_EXERCISE OBJECTIVE_. Pictures are to be left out, and only the lines from the one with "Task: Click Ethereum" through the last line of the listing below are to be repeated exactly.

*** Begin section ***

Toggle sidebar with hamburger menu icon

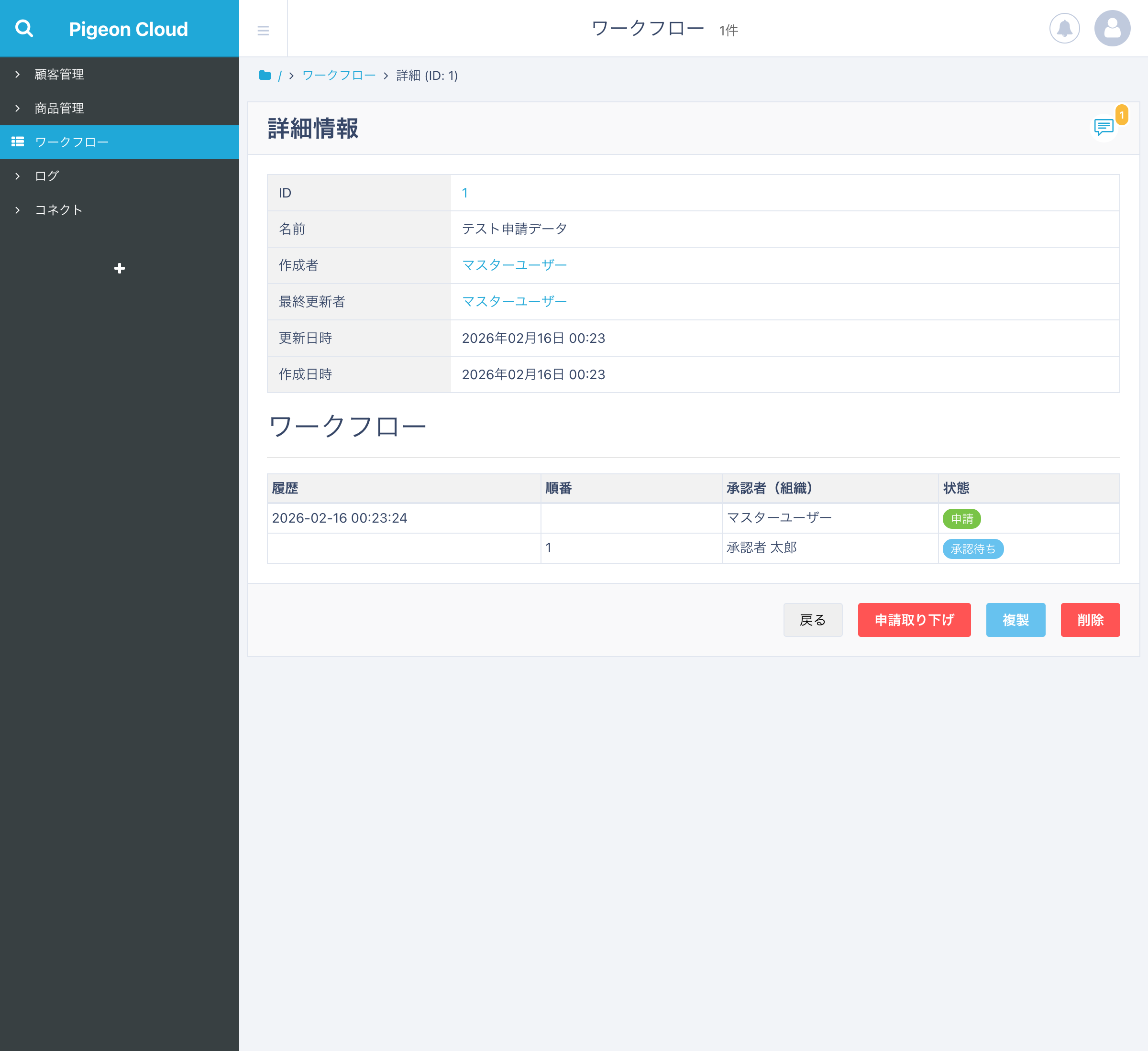click(x=263, y=30)
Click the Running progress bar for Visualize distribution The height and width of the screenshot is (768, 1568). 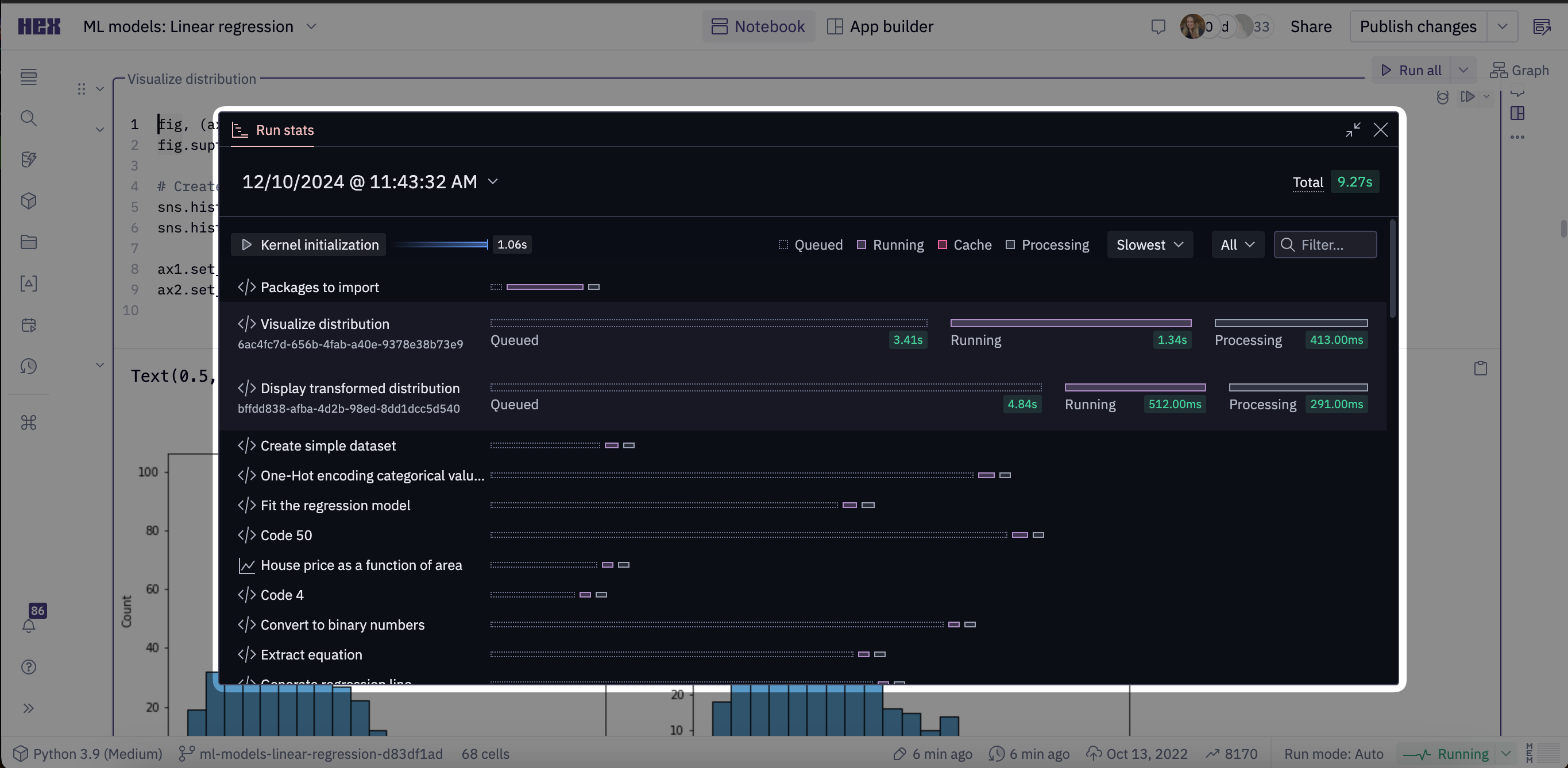click(1071, 323)
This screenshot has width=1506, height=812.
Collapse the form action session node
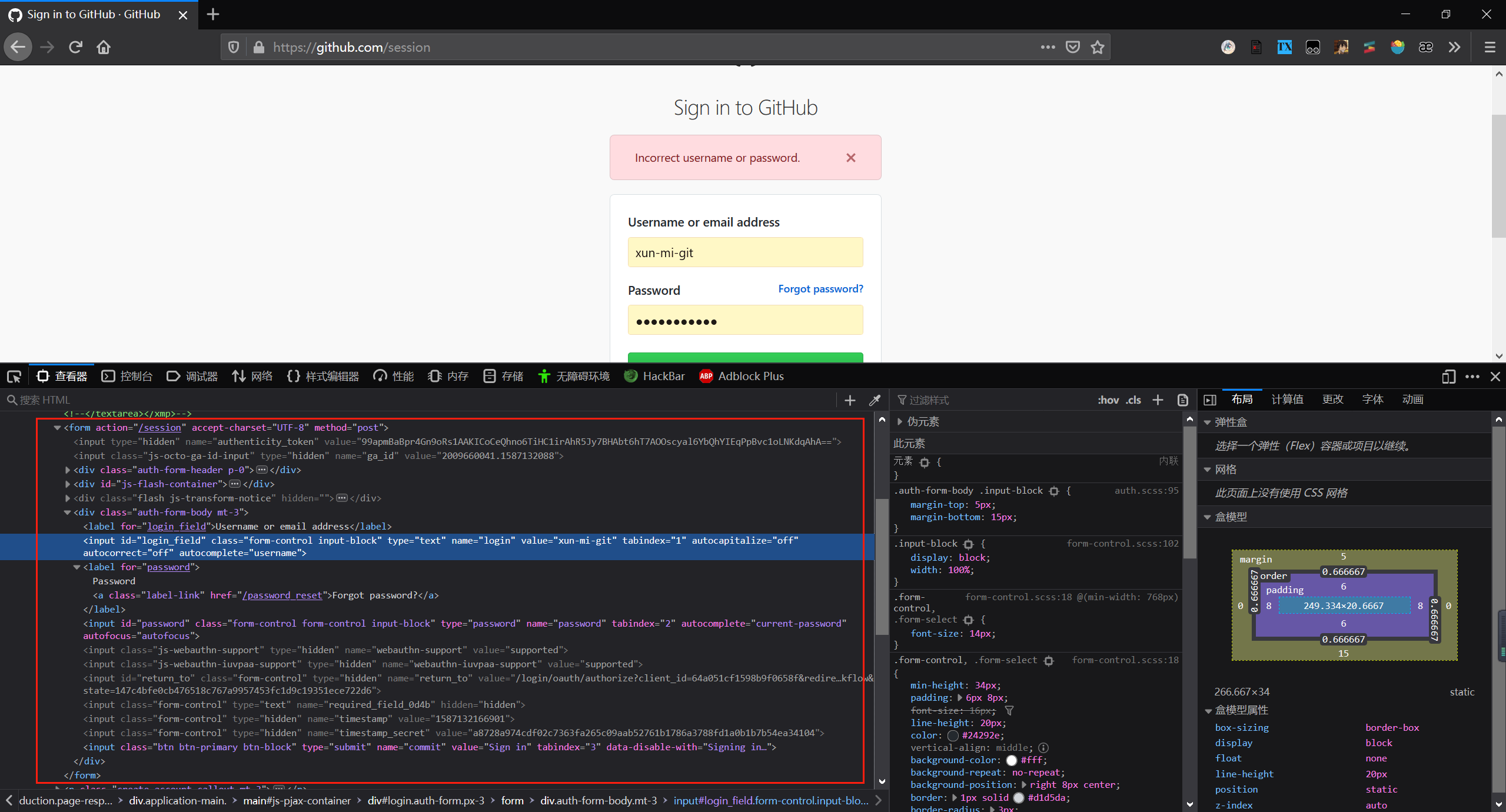tap(58, 428)
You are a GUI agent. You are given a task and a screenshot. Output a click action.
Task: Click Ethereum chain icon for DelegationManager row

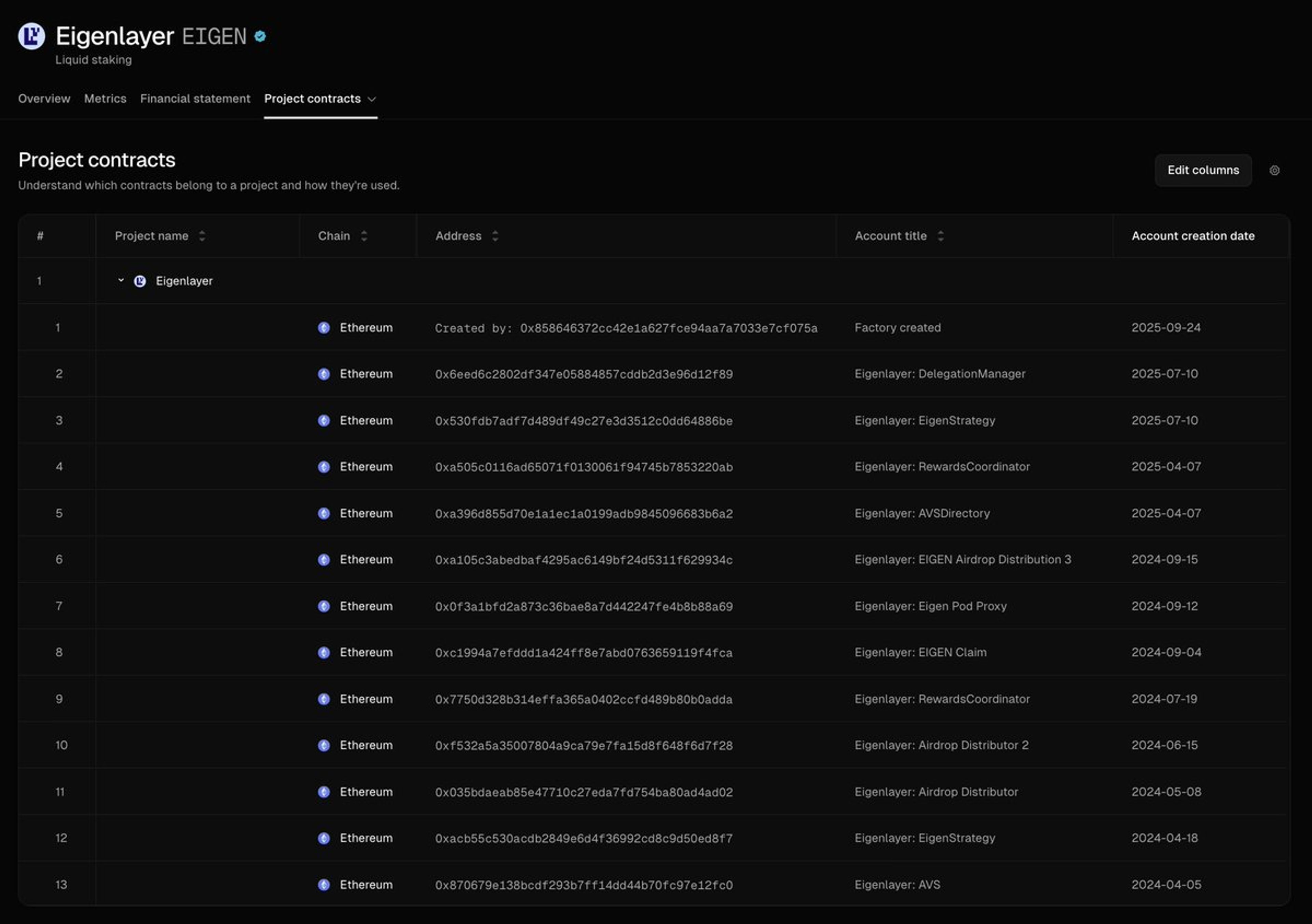pyautogui.click(x=324, y=374)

*** End section ***

_EXPECTED ANSWER_.
Task: Click Ethereum chain icon for DelegationManager row

pyautogui.click(x=324, y=374)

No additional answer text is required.